Before I move on I need to correct a misconception that appears in the argument of some of the defendants. It is not correct, in my respectful view, that the plaintiff is claming for himself the revenue on natural resources derivable otherwise than from a State. The principle of derivation does not apply to the Government of the Federation, rather, what the plaintiff appears to be saying is that whatever remains in the Federation Account after the application of the principle of derivation, is for distribution among the beneficiaries listed in subsection (3) of Section 162 and in accordance with the formula approved by the National Assembly.
I now turn attention to the purported recognition, by the plaintiff, of the ownership of the Littoral Defendant State to the area of the sea popularly known as the offshore. The said Defendant State rely on the revenue allocation provision and decrees, particularly Allocation of Revenue (Federation Account, etc) (Amendment) Decree 1992, No 106 of 1992 which (hereinafter is referred to as Decree 106 of 1992) amended the Allocation of Revenue (Federation Account, etc.) Act, Cap 16 Laws of the Federation of Nigeria 1990 and which expressly provided that
" … in the application of this provision, the dichotomy of onshore and off-shore oil production and mineral oil revenue is hereby abolished."
All the littoral Defendant State harp on this provision to assail plaintiff’s claim which they see as a reintroduction of the dichotomy.
With the introduction of federalism in Nigeria, our constitution made provision for revenue allocation among the component units of the Federation. For instance, in the 1960 Constitution that ushered in independence, elaborate provisions were made in Section 130-139 for revenue allocation. Of particular importance to this case is section 134 which reads:
"134. (1) There shall be paid by the Federation to each region a sum equal to fifty per cent of-
(a) the proceeds of any royalty received by the Federation in respect of minerals extracted in that region; and
(b) any mining rents derived by the Federation during that year from within that region.

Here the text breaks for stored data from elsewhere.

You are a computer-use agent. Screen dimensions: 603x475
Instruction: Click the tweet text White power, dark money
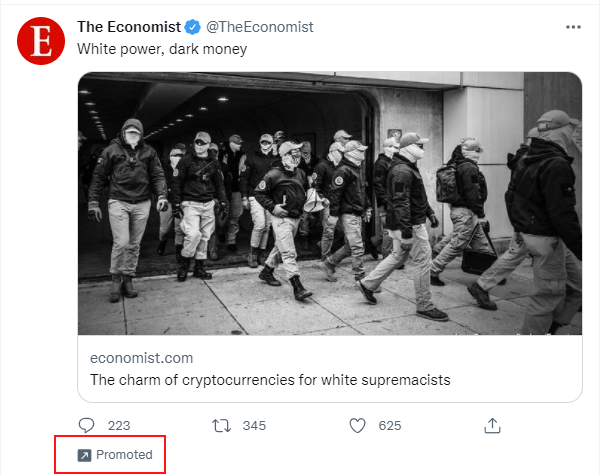pyautogui.click(x=162, y=49)
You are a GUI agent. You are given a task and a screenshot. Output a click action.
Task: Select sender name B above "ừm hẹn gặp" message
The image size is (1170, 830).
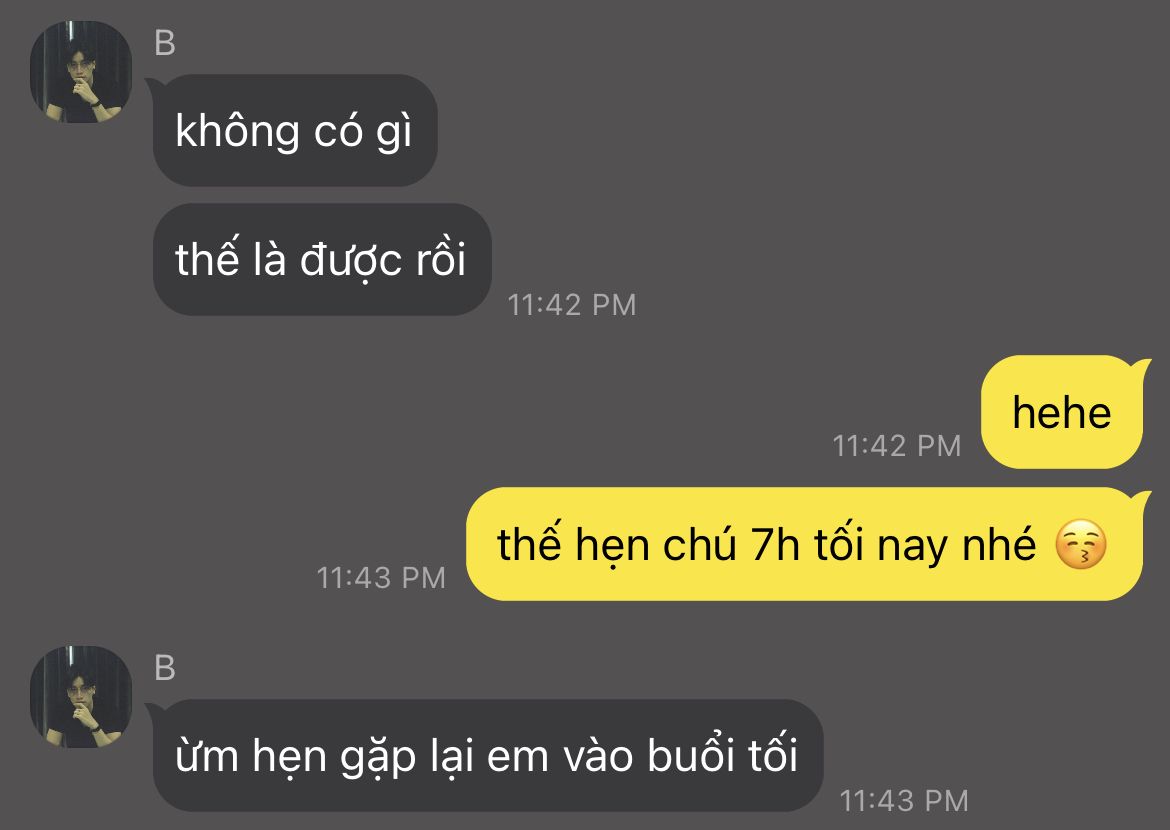pos(165,668)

(2) The Federation shall credit to the distributable pool account a sum equal to thirty per cent of
(a) the proceeds of any royally received by the Federation in respect of minerals extracted in any region; and
(b) any mining rent derived by the Federation from within any region.
(3) For the purposes of this section the proceeds of a royalty shall be the amount remaining from the receipts of that royalty after any refunds or those receipts have been deducted therefore or allowed for.
(4) Parliament may prescribe the periods in relation to which the proceeds of any royalty or mining rents shall be calculated for the purposes of this section.
(5) In this section minerals includes mineral oil.
(6) For the purposes of this section the continental shelf of a region shall be deemed to be part of that region." (italics are mine)
Except for the percentage payable, sub section (1) appeared to be on all fours with the proviso to sub-section (2) of section 162 of the 1999 Constitution for both are based on the principle of derivation. There is, however, no provision in section 162 or anywhere else in the 1999 Constitution similar to sub-section (6) which made it possible for revenue derived from the continental shelf contiguous to a region to be payable to that region. But the sub-section did not make the continental shelf part of the region but only deemed it to be part of the region solely for the purpose of the section. Had there not been the insertion of sub-section (6), revenue derived from mining operations in the continental shelf would not have been payable at that time to the Region contiguous to the shelf. It is the absence in the 1999 Constitution of a provision similar to sub-section (6) of section 134 of the 1960 Constitution, that has given rise to the dispute resulting in this case. I do not, however, see section 134 (6) as estopping the plaintiff from contending that the continental shelf is not part of the territory of a state contiguous to it.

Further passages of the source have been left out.